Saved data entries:
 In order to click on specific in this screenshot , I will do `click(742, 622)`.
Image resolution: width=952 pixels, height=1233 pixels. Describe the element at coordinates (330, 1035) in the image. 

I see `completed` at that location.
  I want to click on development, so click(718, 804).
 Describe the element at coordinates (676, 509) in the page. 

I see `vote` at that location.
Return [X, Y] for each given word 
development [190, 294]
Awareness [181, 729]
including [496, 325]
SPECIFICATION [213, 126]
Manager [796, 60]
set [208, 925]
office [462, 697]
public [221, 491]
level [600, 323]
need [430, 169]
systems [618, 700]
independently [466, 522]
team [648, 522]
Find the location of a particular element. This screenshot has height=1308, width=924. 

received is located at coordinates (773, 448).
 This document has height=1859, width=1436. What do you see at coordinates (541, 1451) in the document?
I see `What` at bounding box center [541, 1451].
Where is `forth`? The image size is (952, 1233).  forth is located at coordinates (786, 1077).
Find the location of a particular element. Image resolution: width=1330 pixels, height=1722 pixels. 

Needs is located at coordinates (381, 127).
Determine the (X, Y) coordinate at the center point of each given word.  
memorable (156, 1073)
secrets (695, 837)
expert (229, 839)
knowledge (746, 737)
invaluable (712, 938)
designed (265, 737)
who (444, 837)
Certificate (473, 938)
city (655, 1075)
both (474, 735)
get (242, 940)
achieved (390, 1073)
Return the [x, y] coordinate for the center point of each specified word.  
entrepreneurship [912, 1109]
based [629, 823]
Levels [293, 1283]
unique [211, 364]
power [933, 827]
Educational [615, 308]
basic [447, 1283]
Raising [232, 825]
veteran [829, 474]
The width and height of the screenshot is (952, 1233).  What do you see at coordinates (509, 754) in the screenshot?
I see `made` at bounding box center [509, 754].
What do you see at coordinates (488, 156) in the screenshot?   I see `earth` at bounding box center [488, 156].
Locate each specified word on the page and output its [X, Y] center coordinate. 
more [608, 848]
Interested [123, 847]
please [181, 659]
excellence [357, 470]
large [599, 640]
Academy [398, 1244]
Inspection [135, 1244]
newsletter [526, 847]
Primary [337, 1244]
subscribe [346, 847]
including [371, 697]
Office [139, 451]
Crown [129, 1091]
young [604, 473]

__Given problem__. Could you write out the lines again, starting with the line containing "excellence [357, 470]" and going on through the end of the records, keeping each word and raising every coordinate by 112?

__In response__.
excellence [469, 582]
large [711, 752]
Academy [510, 1356]
Inspection [247, 1356]
newsletter [638, 959]
Primary [449, 1356]
subscribe [458, 959]
including [483, 809]
Office [251, 563]
Crown [241, 1203]
young [716, 585]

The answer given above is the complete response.